Reading passage:
China’s black sites used and abused by private firms

The massive expansion of a privatised and largely secret world is enveloping the West. Take military contracting and detention centres as two key examples.

This recent feature in the Sydney Morning Herald highlights the foul stench of unaccountable thugs outsourced by the state in China:

…In Tangshan city, a middle-class woman called Liu Yuhong told us how she had travelled to Beijing during the tense occasion of last year’s 60th anniversary National Day military parade. She had wanted to lodge a “petition”, or official complaint, seeking to learn the whereabouts of her parents who were being held in a labour camp (they had been detained for “petitioning” over a trivial property dispute).

Liu was taken by police, handed to private security operatives and dumped in an exposed row of bare concrete cells, where she was starved of food and water for five days. Liu’s face was beaten until the walls were speckled red and she was force-fed an unknown fluid until she vomited. She later miscarried on a concrete prison floor.

Liu’s case is gruesome but not unique. The extra-legal kidnapping of petitioners, subjecting them to abusive treatment and storing them in “black jails” is now commonplace. In fact, it is one of China’s fastest-growing industries. One private security company, Andingyuan, employed 3000 people to kidnap petitioners in Beijing on behalf of local governments, in daylight, until it was shut down two months ago.

Given data:

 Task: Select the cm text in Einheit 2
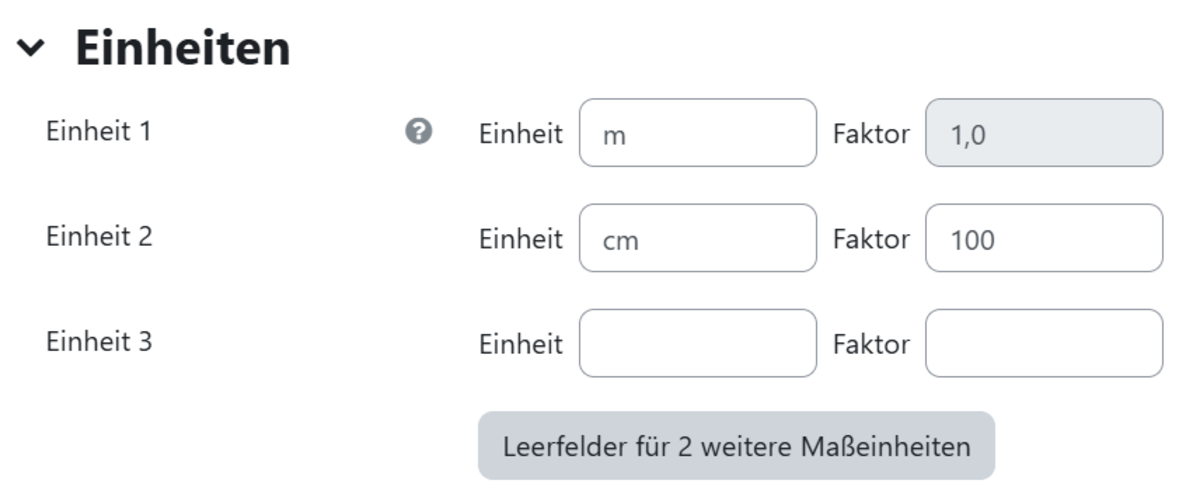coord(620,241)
--
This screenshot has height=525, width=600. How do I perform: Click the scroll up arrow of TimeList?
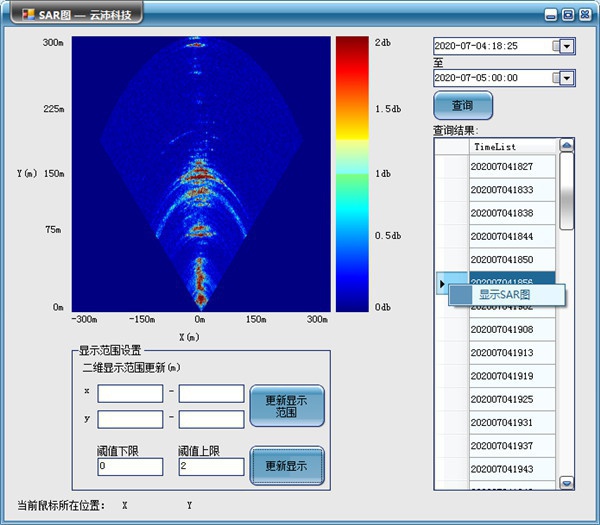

What to do: Copy the article about China's black sites in full, word for word. Draw only on the article about China's black sites.

Reply:
China’s black sites used and abused by private firms

The massive expansion of a privatised and largely secret world is enveloping the West. Take military contracting and detention centres as two key examples.

This recent feature in the Sydney Morning Herald highlights the foul stench of unaccountable thugs outsourced by the state in China:

…In Tangshan city, a middle-class woman called Liu Yuhong told us how she had travelled to Beijing during the tense occasion of last year’s 60th anniversary National Day military parade. She had wanted to lodge a “petition”, or official complaint, seeking to learn the whereabouts of her parents who were being held in a labour camp (they had been detained for “petitioning” over a trivial property dispute).

Liu was taken by police, handed to private security operatives and dumped in an exposed row of bare concrete cells, where she was starved of food and water for five days. Liu’s face was beaten until the walls were speckled red and she was force-fed an unknown fluid until she vomited. She later miscarried on a concrete prison floor.

Liu’s case is gruesome but not unique. The extra-legal kidnapping of petitioners, subjecting them to abusive treatment and storing them in “black jails” is now commonplace. In fact, it is one of China’s fastest-growing industries. One private security company, Andingyuan, employed 3000 people to kidnap petitioners in Beijing on behalf of local governments, in daylight, until it was shut down two months ago.